KAMO Chronicles #7: "You Know What David Bowie Said About Fashion?"

Always dress like you're going to meet your worst enemy. Or the person that might beat you in a benchmark.
Andy Arson Newton
January 20, 2021

There are choruses to my coaching. Proverbs that arise in moments where my inner paratrooper bobs to the surface of my being and sees the light of day for the length of a fierce proclamation. An athlete once told me, “Every coach I’ve known coaches the body, but you coach the mind.” 

“What is outside the mind?” I queried in return.

Beyond the clock there are auxiliary choruses. Lighter maxims for moments composed of looser bounds.

One such saying I had accredited to David Bowie. It was, pertaining to fashion, “Whatever you wanna wear, whenever you wanna wear it, wherever you wanna wear it. That’s fashion.

In researching for this blog I’ve learned that said quote is nowhere to be found, having never been said by anyone. So I hereby declare that it shall henceforth be attributed to yours truly. You’re welcome.

There must be something to that. My misquoting Bowie—a man who exists in the most revered tier of prestige in my consciousness—must have been a defense mechanism as to not show my belly in the animal kingdom. A safeguard of sorts from others being privy to my peculiar thought processes. To pinpoint when I first gave him is an impossibility and moreover, arbitrary. Since whenever that was, I’ve shed the skin of worry connected to the way I am perceived.

This is all to say, fashion is a cornerstone of my essential nature. As is CrossFit.

We’re approaching my 10 year anniversary within this thing of ours. When I began, there were no Nanos. No Metcons. And No No Bulls. Some athletes wore Inov-8s, some wore Vibrams. My go-to was Chuck Taylors. In WODs that included running, I’d defer to my pair of Pegasuses from Nike (the Airborne standard), but in every other functionality the Converses served me well.

In January of 2012 Reebok made a push to be the foremost outfitter in the functional fitness arena. From my vantage point this was an uplifting move, a vote of confidence from an industry giant. So I bought my first pair of Nanos. They were purple and grey U-Forms, similar to the legendary Nano 2 except the old school logo was not abbreviated by the toe box at the outside front quarter of the shoe.
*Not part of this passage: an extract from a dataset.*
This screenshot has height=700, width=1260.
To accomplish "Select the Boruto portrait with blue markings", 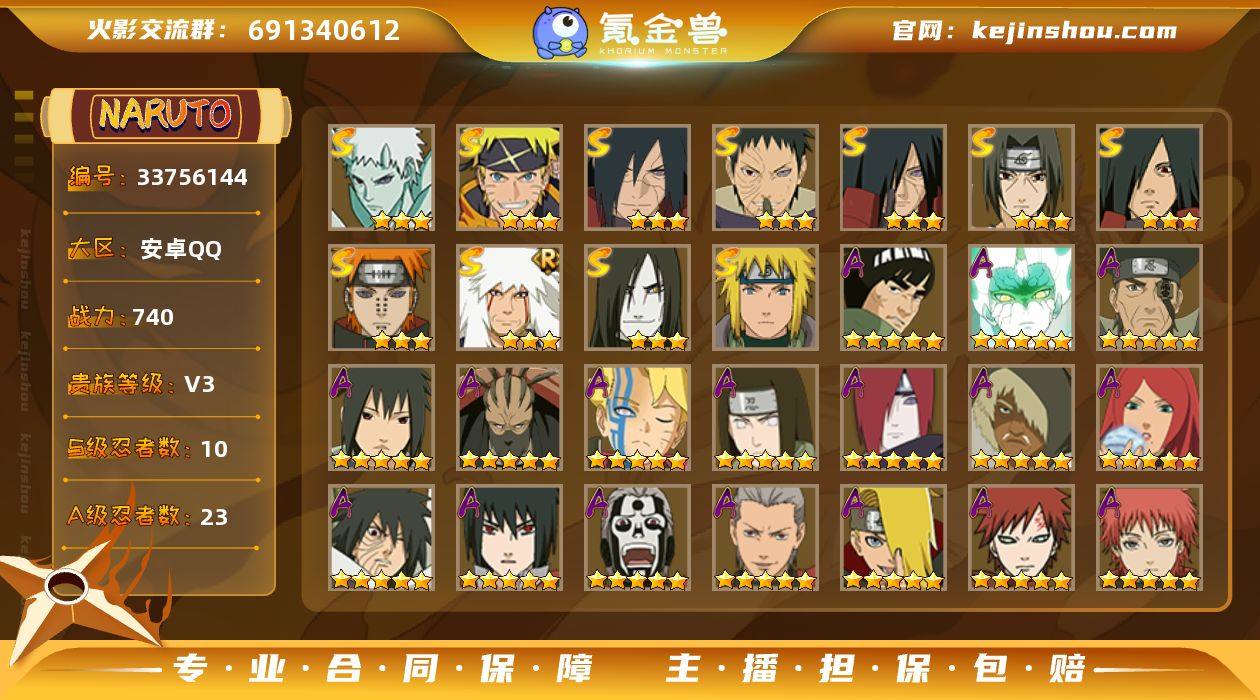I will click(x=637, y=418).
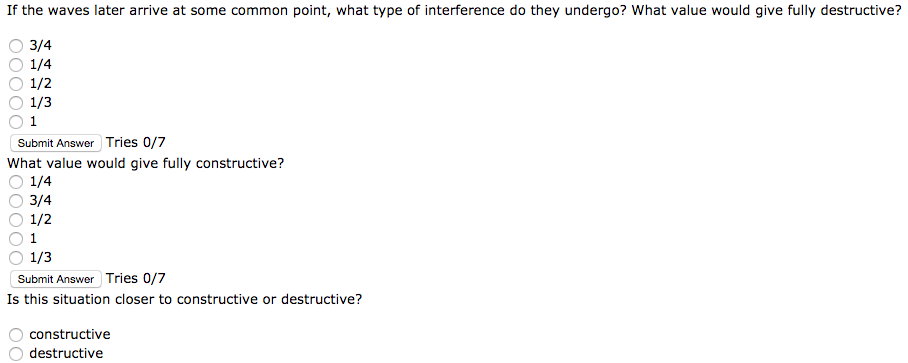Choose 3/4 for fully constructive question
This screenshot has width=908, height=363.
click(x=16, y=201)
Throughout my post-military life, Nikes have never found their way to my shoe rack. So I cannot speak to the tribalism surrounding the Metcon other than to say it is an elegant piece of footgear. No Bull—as much as their designs speak to an aesthetic that allures me, minimal and clean—something underlying deters me from being a backer. The Adidas CPT was the Garrett Fisher of sneakers; we all had such high hopes of the offering from such a fabled brand and they never quite made it to the podium. 

A dark horse is New Balance. The staple of Dad wardrobes worldwide has shown up in a way larger entities have been absent. Their Minimus series are a solid option for a reasonable price point. When I wear the v40s I feel like I could ninja through a workout undetected.

Gun to my head, forced to choose which is the GOAT, my heart tells me it’s the Reebok Nano 4. It’s caged front gave it the feel of a militaristic vehicle, like an armored personnel carrier with concertina wire pillowed on the grill. The ‘74 imprinted on the vamp area of the model paid homage to the deeper history of our sport with understated style. The year they dropped (2014) I found my identity as a more experienced coach, and this shoe had me stepping out confident.

Upon penning this, I was going to work feet up, celebrating how our one methodology has reshaped athlesiure in full. Because it has. That being said, that is all that’s necessary to say.

Now, labels rise and die like the tide as the leviathans lay in wait. Some waves I rode first and have abandoned for more traditional fashion commodities. John Wilson’s brand Stance, for instance, was the lone sock I purchased for the longest time. My collection started in 2013 and at its apex numbered over 100 pairs. However, just like imprints he’d worked with before (Oakley, REEF) I felt the market was saturated when they arrived in pop culture. Trips to local comps told me this, as less people didn’t have them than did. This feels unsustainable to me. Icarus approaching the sun. Rise and die. The basket in my closet now houses maybe 40 pairs of plain black socks. A statement of digression to something more absolute. An ode to the city I’m from, I am what I am.

Whatever you wanna wear, whenever you wanna wear it, wherever you wanna wear it. That’s fashion.

What is outside the mind, after all?